The signature Cys-loop at the interface between binding and gating domains of AChR is crucial for coupling agonist binding to gating but the mechanism is not fully understood. An invariant Cys-loop Asp is present at equivalent positions in all subunits of Cys-loop superfamily receptors of all species, but its functional significance is not known. After discovering that a phenotype-determining Asp140Asn in the AChR δ subunit causes a severe congenital myasthenic syndrome (CMS), we introduced the same mutation into the AChR α, β, and e subunits and examined the expression, burst openings, and gating efficiency of each mutant in HEK cells. We employed mutation analysis, mutagenesis, single-channel recordings, and mutant cycle analysis using wild-type and mutant receptors expressed in HEK cells. Compared to wild-type, the respective protein expressions of the α, β, δ and e mutants were 54%, 79%, 21%, and 100%; the corresponding burst durations were 7%, 18%, 55%, and 62%; and the corresponding gating efficiencies were 1%, 23%, 75%, and 108%. To understand why α Asp138Asn has the greatest effects on gating, we examined its thermodynamic interactions with nearby residues by mutant cycle analysis.
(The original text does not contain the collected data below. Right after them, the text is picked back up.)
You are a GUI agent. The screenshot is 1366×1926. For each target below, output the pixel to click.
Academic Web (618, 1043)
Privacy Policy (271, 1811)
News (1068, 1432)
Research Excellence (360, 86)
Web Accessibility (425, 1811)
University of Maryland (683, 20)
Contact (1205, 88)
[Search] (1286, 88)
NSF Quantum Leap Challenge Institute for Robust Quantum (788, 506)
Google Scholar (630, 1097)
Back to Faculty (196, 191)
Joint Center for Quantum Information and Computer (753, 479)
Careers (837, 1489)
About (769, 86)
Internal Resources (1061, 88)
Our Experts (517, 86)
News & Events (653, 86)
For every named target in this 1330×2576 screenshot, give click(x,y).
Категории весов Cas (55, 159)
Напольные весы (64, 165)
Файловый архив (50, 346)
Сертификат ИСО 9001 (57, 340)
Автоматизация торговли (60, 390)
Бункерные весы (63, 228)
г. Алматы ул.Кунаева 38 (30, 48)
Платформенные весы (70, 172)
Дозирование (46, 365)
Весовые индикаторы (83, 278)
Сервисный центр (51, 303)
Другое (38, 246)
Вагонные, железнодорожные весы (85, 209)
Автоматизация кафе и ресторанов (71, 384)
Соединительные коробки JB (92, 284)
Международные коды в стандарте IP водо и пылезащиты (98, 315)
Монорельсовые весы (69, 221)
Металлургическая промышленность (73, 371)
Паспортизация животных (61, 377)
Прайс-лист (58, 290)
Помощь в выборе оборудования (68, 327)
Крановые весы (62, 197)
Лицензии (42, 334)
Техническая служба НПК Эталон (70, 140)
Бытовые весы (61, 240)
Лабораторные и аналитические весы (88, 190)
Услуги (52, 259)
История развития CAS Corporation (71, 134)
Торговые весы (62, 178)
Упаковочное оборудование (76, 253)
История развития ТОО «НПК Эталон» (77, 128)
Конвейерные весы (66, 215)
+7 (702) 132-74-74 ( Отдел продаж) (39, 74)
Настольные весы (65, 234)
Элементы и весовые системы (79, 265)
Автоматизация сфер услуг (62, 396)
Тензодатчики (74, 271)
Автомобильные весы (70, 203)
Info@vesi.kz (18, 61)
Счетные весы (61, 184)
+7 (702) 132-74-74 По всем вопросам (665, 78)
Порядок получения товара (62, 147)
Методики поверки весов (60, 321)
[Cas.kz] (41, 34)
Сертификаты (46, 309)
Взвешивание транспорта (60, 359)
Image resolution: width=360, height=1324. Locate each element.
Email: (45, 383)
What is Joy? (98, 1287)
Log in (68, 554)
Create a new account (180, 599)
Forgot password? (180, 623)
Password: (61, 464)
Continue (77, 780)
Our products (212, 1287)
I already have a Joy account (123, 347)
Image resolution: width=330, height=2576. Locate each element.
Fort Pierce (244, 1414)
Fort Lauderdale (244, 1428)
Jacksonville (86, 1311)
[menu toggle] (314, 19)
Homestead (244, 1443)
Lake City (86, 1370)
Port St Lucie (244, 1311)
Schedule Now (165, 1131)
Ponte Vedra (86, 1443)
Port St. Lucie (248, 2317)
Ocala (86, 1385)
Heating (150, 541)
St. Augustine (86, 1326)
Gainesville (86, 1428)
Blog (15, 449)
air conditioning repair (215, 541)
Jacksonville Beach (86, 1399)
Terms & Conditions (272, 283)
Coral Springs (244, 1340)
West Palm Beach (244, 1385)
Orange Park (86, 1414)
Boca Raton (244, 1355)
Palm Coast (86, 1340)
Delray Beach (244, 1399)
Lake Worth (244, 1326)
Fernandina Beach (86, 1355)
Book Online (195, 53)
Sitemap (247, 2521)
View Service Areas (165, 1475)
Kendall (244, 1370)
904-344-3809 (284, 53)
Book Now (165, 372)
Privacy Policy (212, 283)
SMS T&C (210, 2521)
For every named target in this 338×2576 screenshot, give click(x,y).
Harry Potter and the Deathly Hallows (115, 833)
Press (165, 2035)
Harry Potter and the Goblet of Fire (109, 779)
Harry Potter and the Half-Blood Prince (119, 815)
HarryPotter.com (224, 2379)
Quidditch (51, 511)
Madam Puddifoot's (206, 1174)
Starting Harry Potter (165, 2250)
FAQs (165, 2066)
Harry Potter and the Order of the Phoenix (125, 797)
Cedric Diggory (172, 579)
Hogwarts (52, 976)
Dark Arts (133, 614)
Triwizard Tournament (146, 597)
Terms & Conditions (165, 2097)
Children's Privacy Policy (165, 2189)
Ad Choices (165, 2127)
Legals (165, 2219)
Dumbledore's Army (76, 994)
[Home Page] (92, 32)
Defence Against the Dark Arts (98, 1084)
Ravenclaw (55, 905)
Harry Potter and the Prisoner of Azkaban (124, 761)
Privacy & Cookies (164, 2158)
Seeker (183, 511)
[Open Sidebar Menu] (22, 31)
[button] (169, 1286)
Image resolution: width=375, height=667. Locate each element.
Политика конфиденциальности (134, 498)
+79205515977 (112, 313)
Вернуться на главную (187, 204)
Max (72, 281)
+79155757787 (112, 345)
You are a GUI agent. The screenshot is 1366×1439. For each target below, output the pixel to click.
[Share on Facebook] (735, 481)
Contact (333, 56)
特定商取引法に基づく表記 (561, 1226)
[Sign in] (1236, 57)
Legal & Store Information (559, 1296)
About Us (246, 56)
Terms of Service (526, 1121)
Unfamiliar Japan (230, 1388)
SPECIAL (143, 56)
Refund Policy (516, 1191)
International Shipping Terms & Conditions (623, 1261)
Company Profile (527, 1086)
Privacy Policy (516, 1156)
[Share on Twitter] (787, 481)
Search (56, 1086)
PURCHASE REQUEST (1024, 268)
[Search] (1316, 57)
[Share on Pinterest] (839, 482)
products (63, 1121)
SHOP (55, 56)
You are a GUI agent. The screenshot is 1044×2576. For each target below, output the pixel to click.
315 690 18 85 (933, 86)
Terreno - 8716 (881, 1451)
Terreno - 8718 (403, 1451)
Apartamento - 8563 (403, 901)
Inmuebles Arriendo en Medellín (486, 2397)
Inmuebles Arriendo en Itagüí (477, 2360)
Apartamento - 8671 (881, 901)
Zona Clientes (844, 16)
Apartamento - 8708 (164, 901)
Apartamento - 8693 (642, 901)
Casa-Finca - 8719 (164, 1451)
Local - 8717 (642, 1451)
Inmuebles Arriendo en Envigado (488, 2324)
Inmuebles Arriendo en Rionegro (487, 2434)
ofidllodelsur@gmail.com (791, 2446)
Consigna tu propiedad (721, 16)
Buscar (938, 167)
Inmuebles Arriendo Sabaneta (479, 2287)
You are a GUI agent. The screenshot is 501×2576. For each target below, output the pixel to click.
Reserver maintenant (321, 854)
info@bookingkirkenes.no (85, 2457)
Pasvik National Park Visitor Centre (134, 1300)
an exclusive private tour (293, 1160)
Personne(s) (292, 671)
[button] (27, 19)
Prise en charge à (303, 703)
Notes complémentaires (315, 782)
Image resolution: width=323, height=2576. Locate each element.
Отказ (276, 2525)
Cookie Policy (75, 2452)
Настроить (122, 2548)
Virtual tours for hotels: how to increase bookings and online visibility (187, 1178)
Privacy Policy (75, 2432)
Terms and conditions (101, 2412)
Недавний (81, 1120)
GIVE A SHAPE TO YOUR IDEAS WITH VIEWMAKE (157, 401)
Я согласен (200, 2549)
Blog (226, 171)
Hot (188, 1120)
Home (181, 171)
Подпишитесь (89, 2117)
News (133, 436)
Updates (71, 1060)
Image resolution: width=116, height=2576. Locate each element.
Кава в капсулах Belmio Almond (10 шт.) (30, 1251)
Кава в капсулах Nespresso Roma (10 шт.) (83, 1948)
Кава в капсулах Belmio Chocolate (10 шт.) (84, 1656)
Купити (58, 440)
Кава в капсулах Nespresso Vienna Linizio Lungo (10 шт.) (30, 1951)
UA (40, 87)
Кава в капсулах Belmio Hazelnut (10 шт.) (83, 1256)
This revealed that corresponding αAsp138 is functionally linked to nearby αGln208 which is conserved in mammalian α-subunits and is adjacent to the invariant αArg209 which was previously shown to be essential for rapid and efficient gating. (1) The invariant Cys-loop Asp residues contribute to receptor expression, burst duration, and gating efficiency in a subunit-specific manner. (2) The α-subunit Asp has profound effects on burst length and gating efficiency whereas δ-Asp predominantly affects AChR expression. (3) Mutant cycle analysis indicates that αAsp138 is an essential link in the chain of conformational changes that couple agonist binding to gating. (4) The δAsp140Asn causes CMS mainly by reducing AChR expression.